Structure-preserving model reduction on manifolds of port-Hamiltonian systems

TL;DR

This paper introduces a novel structure-preserving model order reduction method for nonlinear port-Hamiltonian systems using generalized manifold Galerkin reduction, maintaining system properties and improving accuracy.

Contribution

It presents the first intrusive structure-preserving MOR approach for nonlinear pH systems based on general nonlinear approximation maps.

Findings

Lower relative reduction error compared to existing methods

Applicable to both linear and nonlinear pH systems

Maintains stability and passivity in reduced models

Abstract

This paper considers structure-preserving model order reduction (MOR) techniques for port-Hamiltonian (pH) systems, which are typically derived from energy-based modelling. To keep favorable properties of pH systems such as stability and passivity in a reduced order model (ROM), we use structure-preserving methods in the reduction process.
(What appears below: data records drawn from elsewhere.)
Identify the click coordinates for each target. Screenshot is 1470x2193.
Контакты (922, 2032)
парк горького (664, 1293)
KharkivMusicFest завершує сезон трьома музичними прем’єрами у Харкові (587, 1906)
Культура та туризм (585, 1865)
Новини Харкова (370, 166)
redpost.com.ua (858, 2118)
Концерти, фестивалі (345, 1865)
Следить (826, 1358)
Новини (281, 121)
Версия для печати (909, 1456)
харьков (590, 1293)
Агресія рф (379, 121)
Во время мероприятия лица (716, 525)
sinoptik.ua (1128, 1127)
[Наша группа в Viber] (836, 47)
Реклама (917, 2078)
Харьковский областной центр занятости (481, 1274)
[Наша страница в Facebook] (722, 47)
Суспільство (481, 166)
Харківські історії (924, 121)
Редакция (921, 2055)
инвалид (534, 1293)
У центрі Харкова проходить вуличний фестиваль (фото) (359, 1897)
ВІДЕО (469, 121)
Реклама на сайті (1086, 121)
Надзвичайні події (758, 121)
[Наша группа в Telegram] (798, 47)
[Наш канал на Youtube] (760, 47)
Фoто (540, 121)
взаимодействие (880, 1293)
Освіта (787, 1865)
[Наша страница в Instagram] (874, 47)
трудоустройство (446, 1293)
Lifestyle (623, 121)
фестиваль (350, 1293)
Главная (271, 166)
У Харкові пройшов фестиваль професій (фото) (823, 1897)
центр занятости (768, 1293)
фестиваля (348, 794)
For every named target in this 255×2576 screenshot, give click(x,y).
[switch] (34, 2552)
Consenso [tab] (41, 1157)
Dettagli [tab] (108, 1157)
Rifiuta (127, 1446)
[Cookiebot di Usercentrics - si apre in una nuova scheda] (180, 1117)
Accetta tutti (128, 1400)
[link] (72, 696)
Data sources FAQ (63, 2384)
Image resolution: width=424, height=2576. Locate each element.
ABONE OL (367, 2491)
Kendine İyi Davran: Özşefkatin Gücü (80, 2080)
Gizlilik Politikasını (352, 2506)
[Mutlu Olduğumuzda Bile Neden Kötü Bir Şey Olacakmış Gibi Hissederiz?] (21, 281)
There exists an extensive literature on structure-preserving MOR methods of pH systems, however, to the best of our knowledge, there does not exist an intrusive structure-preserving MOR method for nonlinear pH systems on the base of general nonlinear approximation maps. To close this gap, we propose a MOR method for pH systems based on the idea of the generalized manifold Galerkin (GMG) reduction. The resulting MOR method can be applied to both linear and nonlinear pH systems resulting in ROMs, which are again of pH form. For the numerical examples, we employ a linear and a nonlinear mass-spring-damper system and the results show that the proposed MOR methods have lower relative reduction error compared to existing methods.